Any of the above, and others, can be performed before rate increases impact everything from daily or monthly cash flow to business valuations. Digital platforms like C2FO Early Payment offer immediate and ongoing opportunities to convert select accounts receivable to cash on-hand, strengthening your balance sheet.
When rates will change
It’s anyone’s guess when rates will change. And much like “knowing” a stock’s closing price on any given day, if you knew, you’d certainly act.
Accordingly, officials and others who follow rates closely or have influence are noncommittal on timeline specifics. Kansas City Federal Reserve Bank CEO and President Esther George recently said to a Women in Global Leadership Conference audience, “Interest rates will probably stay near 0 until the labor market gets back to what we might consider maximum employment and inflation looks like it will stabilize at 2%.”
Sentiments are shifting for perhaps multiple rate hikes in 2022, and up to a target range of 1.0%-1.25% in 2023. Bankrate recently reported that of 18 Fed policymakers, nine in September 2021 preferred a rate hike in 2022, up from seven in June.
In a pre-Thanksgiving announcement, President Joe Biden nominated Jerome Powell for a second four-year term as Federal Reserve chairman, a post he began in 2018, signaling confidence in Powell’s handling of the economy and an approach of balanced stability to recovery.

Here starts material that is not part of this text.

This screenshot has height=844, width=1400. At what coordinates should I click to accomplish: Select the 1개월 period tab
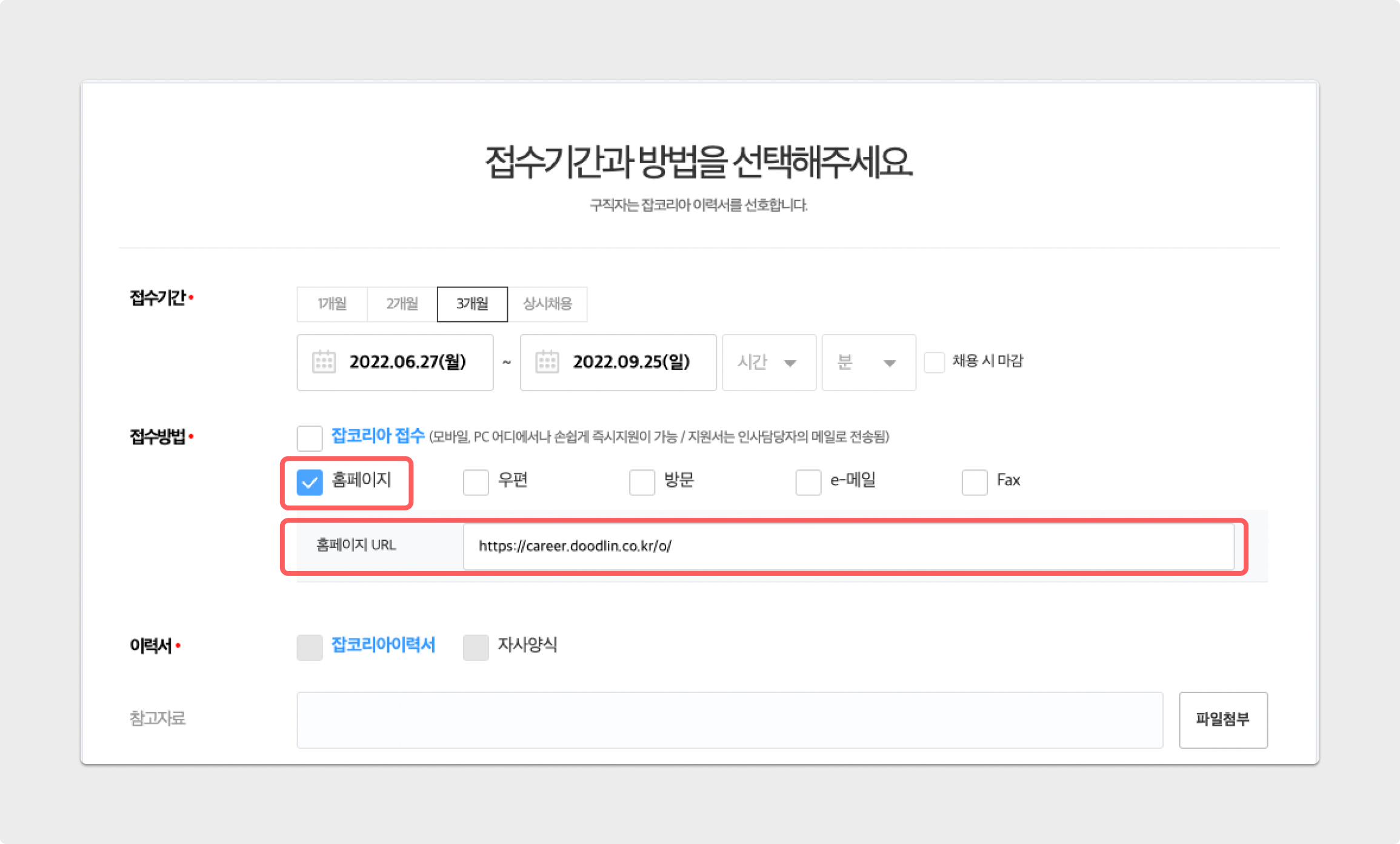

Though interest rate changes are beyond your control, preparations are not. Much like diversifying in advance to protect an investment portfolio from a market downturn, a wise defense against the potentially adverse results of rising interest rates is to stick to the fundamentals: be proactive, assess your current situation, know your options and make necessary changes sooner rather than later, before conditions worsen.